• TEXT PASSAGE:
--- Start ---

Yes, it is possible to create a zip file entirely in memory, here is an example using SharpZip

Library ( Update: sample using ZipArchive

appended at the end ):

public static void Main()
{
    var fileContent = Encoding.UTF8.GetBytes(
        @"{
            ""fruit"":""apple"",
            ""taste"":""yummy""
          }"
        );


    var zipStream = new MemoryStream();
    var zip = new ZipOutputStream(zipStream);

    AddEntry("file0.json", fileContent, zip); //first file
    AddEntry("file1.json", fileContent, zip); //second file (with same content)

    zip.Close();

    //only for testing to see if the zip file is valid!
    File.WriteAllBytes("test.zip", zipStream.ToArray());
}

private static void AddEntry(string fileName, byte[] fileContent, ZipOutputStream zip)
{
    var zipEntry = new ZipEntry(fileName) {DateTime = DateTime.Now, Size = fileContent.Length};
    zip.PutNextEntry(zipEntry);
    zip.Write(fileContent, 0, fileContent.Length);
    zip.CloseEntry();
}

You can get SharpZip

with Nuget commandPM> Install-Package SharpZipLib

Update:



Note. I would rather accomplish this using the .net framework libraries (as opposed to external libraries).

Here is an example using the inline ZipArchive

fromSystem.IO.Compression.Dll 

public static void Main()

--- End ---

• WRITTEN EXERCISE:
In the text passage about building zip files in memory, translate this sentence into Spanish: "I would rather accomplish this using the .net framework libraries (as opposed to external libraries)."

• DATASET SECTION:
--- Start ---

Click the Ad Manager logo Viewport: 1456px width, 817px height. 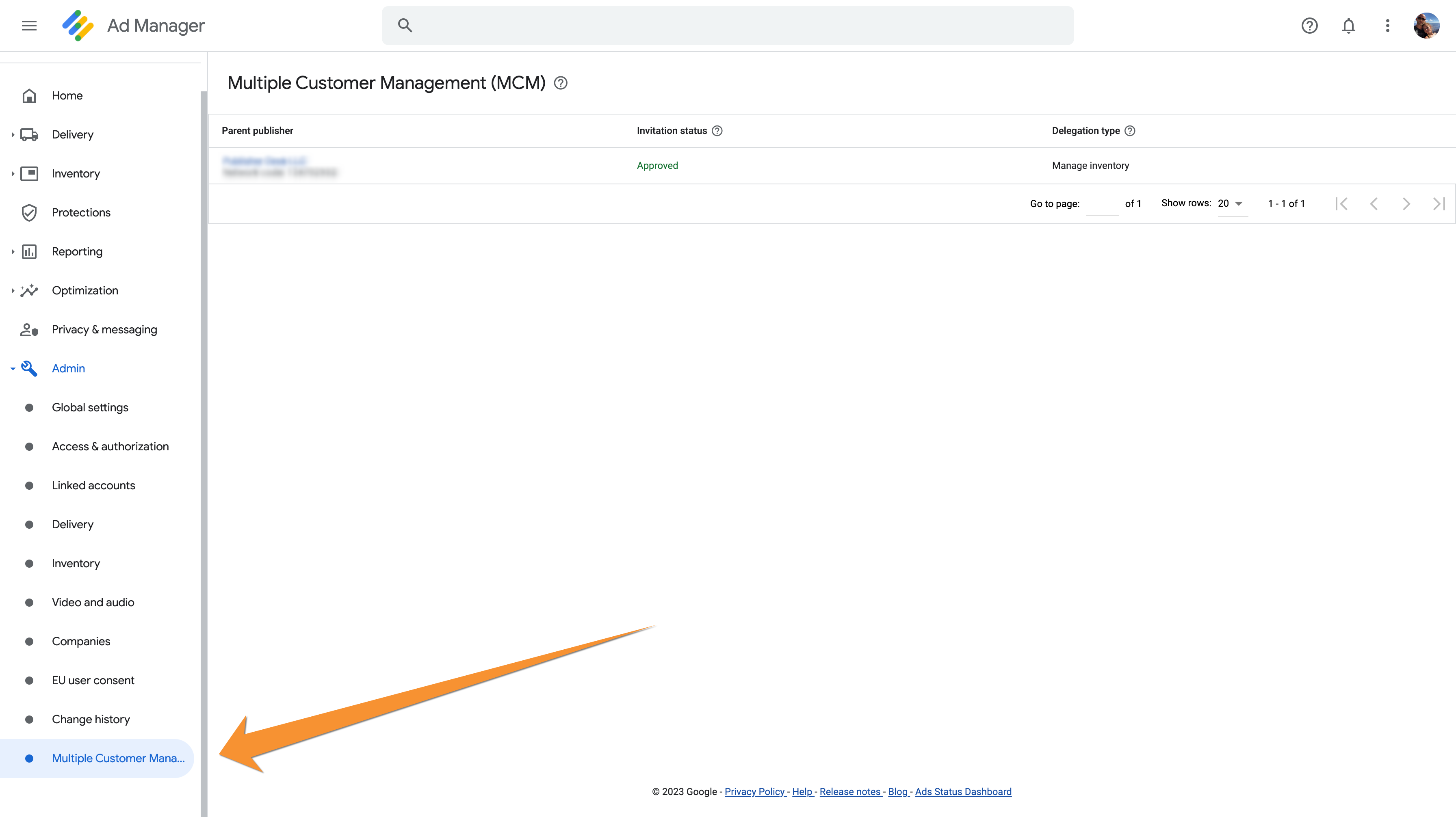(x=78, y=26)
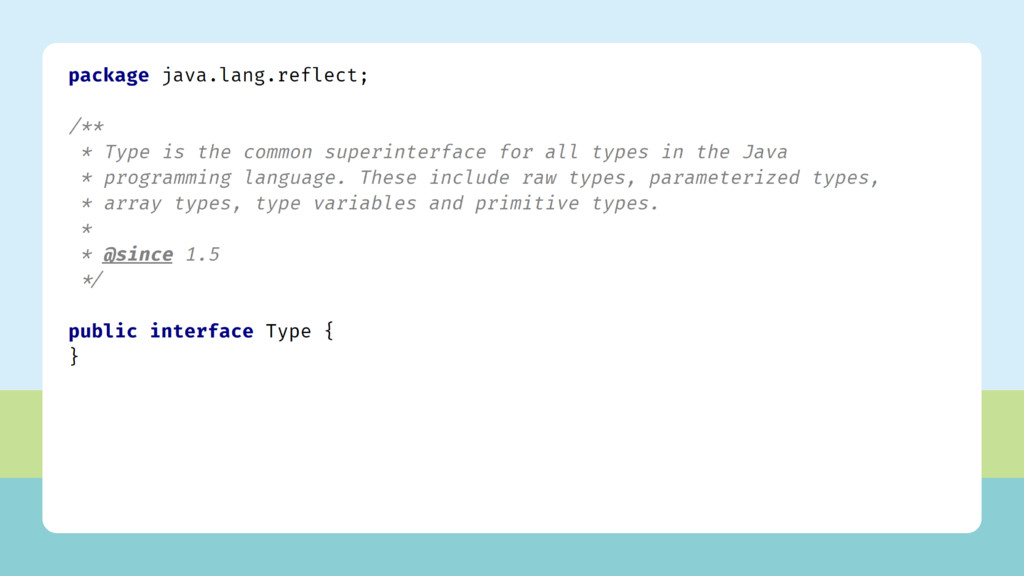Click the 'public' keyword

(103, 332)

--- End ---

• TASK RESULT:
Preferiría lograr esto usando las bibliotecas de .net framework (en lugar de bibliotecas externas).